#### [Extracted text]
_ _ _ _

We all need to study and search if we wish to learn to do something.

Sometime's we just need a little help getting pointed in the right direction to begin.

I do not see where either of you are right or wrong, in anything you have said, but my gut feeling is if this continues no good can come from it.

Let us just continue to help each other the best we can, and not take offence at how another member may try and give that help.


----------



## DONNZ (Feb 11, 2013)

I know my post are a little ruff around the edges, but I mean well.

But publicly belittling another member is totally unnecessary.


----------



## mikeinkaty (Feb 23, 2013)

World War II aircraft engine starters had 3 big transformers with about 8 or 10 input taps on each. Using different input taps you could get anywhere from 20 to 40 volts on the output windings at 220 Volts. The output windings were about 1/4" (6mm) diameter and would handle 200+ amps. The transformers were intended to be hooked in a Y-Delta 3 phase configuration. The input side was Y and the output side was delta. I modified them putting 6 big fan-cooled aluminum heat sinks in the bottom each with 250 amp rated silicon diodes. This gave 3 phase full wave rectification. They made great golf cart battery chargers where each unit would handle up to 10 carts. I modified about 30 of these for sale to golf courses. The units could be found at army/navy surplus warehouses. This was when 3 of my kids were in college all at the same time!

_ _ _ _

#### [Requests]
1. Translate this sentence from the forum thread on golf cart chargers into Spanish: "The input side was Y and the output side was delta."
2. Pick up the forum thread on golf cart chargers after its final sentence and write a continuation.
The material after this point comes from a different source than the forum thread on golf cart chargers.

_ _ _ _

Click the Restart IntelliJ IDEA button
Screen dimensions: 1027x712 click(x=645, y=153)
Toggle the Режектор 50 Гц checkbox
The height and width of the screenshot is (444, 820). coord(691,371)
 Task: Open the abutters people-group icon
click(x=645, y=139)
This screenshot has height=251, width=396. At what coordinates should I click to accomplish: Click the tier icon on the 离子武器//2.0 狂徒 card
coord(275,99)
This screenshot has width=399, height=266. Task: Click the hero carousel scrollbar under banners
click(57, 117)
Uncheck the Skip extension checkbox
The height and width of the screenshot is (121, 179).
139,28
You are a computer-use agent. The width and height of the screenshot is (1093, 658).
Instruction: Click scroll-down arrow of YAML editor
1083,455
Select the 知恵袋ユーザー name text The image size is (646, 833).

_ _ _ _

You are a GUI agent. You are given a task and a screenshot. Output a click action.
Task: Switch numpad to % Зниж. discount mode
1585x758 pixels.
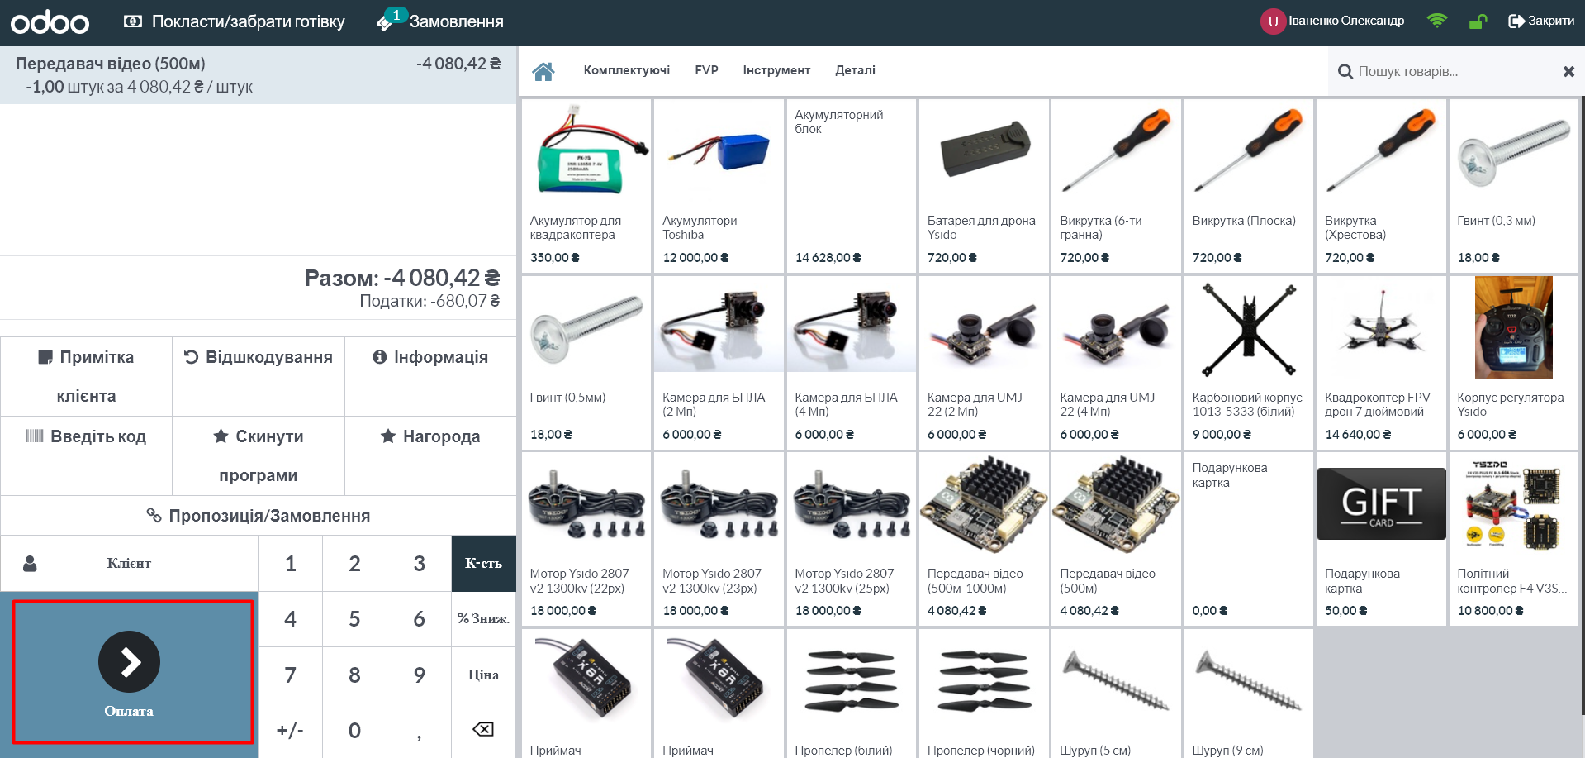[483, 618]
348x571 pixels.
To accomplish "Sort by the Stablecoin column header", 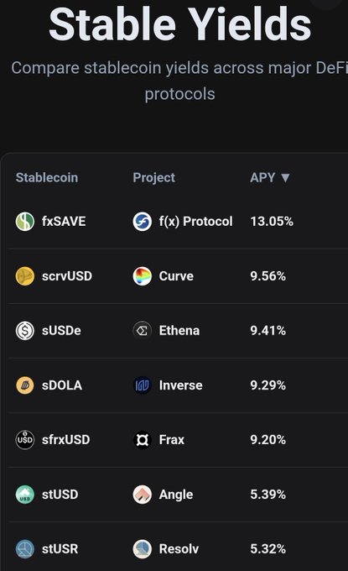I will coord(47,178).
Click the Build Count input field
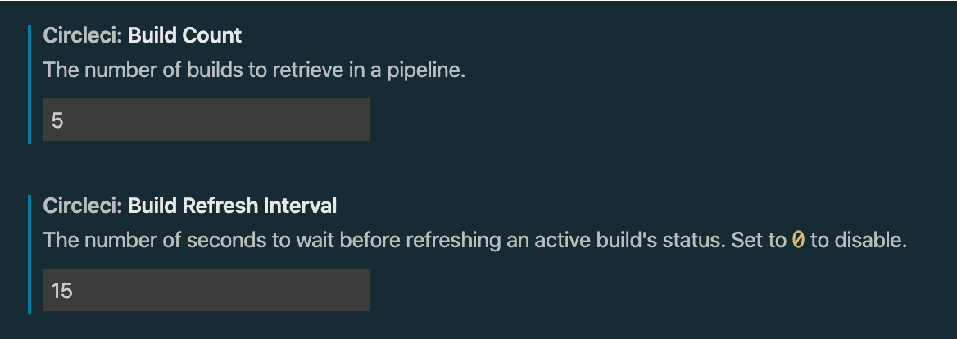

_ _ _ _

#### [Response list]
1. El lado de entrada estaba en Y y el lado de salida estaba en delta.

2.
Each of the 3 transformers weighed about 100 pounds.

Hope that gives you some ideas.

Mike


----------



## nickvc (Feb 23, 2013)

Rikki I'd enjoy a few beers next time your here in the UK..
A thought as you say your a regular visitor why not buy your second hand rectifier here or elsewhere in Europe and have it moved by road back to your works. We have a large eastern European population now so I'm sure trucks must be moving goods both ways.


----------



## RikkiRicardo (Feb 23, 2013)

Yes nickvc 
i can pick it up there with no problems transport cost is the problem when i ship over there the cost is 2,500 euros 12 tons now for one skid they want 300 euros
Turkey has a new one for 450 euros now i will look at the transport cost i have found something in Poland still waiting for price and shipping cost
So much time lost as I'm sitting on 3000 liters of copper solution waste and how much other metals might be in there 
so if i could put one together would be great i have in till next week to solve this problem as my tanks will be here also they built me one rotating tank for the
Sulfuric bath that was easy to get here anything else is very expensive 1 front bearing for my 89 Dodge Dakota convertible they wanted 1500 euros when i was 
back in Canada i got it for 70 dollars My acid proof motor they wanted 2000 euros i had it shipped from China for 500 dollars total price
this is another reason i was looking to see what i can convert to my needs.An yes we will have to go and have a some pints.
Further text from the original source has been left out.